Es kann jedoch unerörtert bleiben, ob die vom ungarischen Recht vorgesehene Anrufung des Arbeitsschiedsgerichtes eine Voraussetzung für die Geltendmachung der Ansprüche vor einem österreichischen Gericht bildet. Auch wenn man diese Bestimmung als dem formellen Recht angehörig nicht für anwendbar erachtet, wäre für die Klägerin hieraus nichts gewonnen. Es bliebe jedenfalls die Voraussetzung, daß der Anspruch im Fall der Auflösung eines Arbeitsverhältnisses innerhalb von 15 Tagen zu erheben ist. Dabei handelt es sich jedenfalls um eine materiellrechtliche Bestimmung, die auch bei Geltendmachung des Anspruches in Österreich einzuhalten ist. Andernfalls ist der Anspruch - ähnlich wie bei Versäumung der Fristen des § 105 ff ArbVG - verfristet.
Da die Klage erst am 22.August 1979 und damit fast ein Jahr nach dem Zeitpunkt der Kündigungs- bzw Entlassungserklärung eingebracht wurde, ist sie verspätet erhoben. Die Klägerin kann daher ihr Begehren auf Feststellung des weiteren aufrechten Bestandes ihres Dienstverhältnisses nicht mehr geltend machen; damit fehlt auch eine Grundlage für die daraus abgeleiteten Leistungsansprüche.

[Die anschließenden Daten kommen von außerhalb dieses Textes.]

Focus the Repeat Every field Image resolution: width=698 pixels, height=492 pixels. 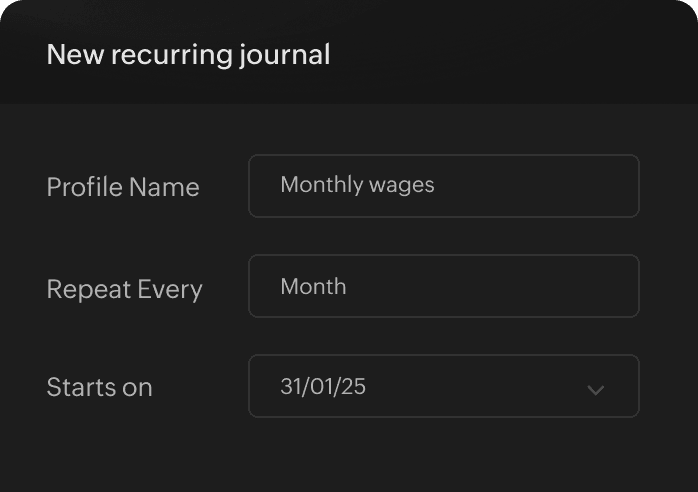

Da dem Anspruch der Klägerin damit auch dann keine Berechtigung zukommt, wenn man die Möglichkeit der unmittelbaren Erhebung der Klage in Österreich bejaht, erübrigt es sich auf die Ausführungen der Revision zur Zuständigkeitsregelung der "Vienna Convention on the Law of Treaties" wie auch die Erörterungen des Rechtsmittels über die Zumutbarkeit der Verweisung der Klägerin auf die Inanspruchnahme der Rechtsschutzeinrichtungen in Ungarn im Hinblick auf die damalige politische Situation einzugehen.
Die Kostenentscheidung gründet sich auf §§ 41, 50 Abs 1 ZPO.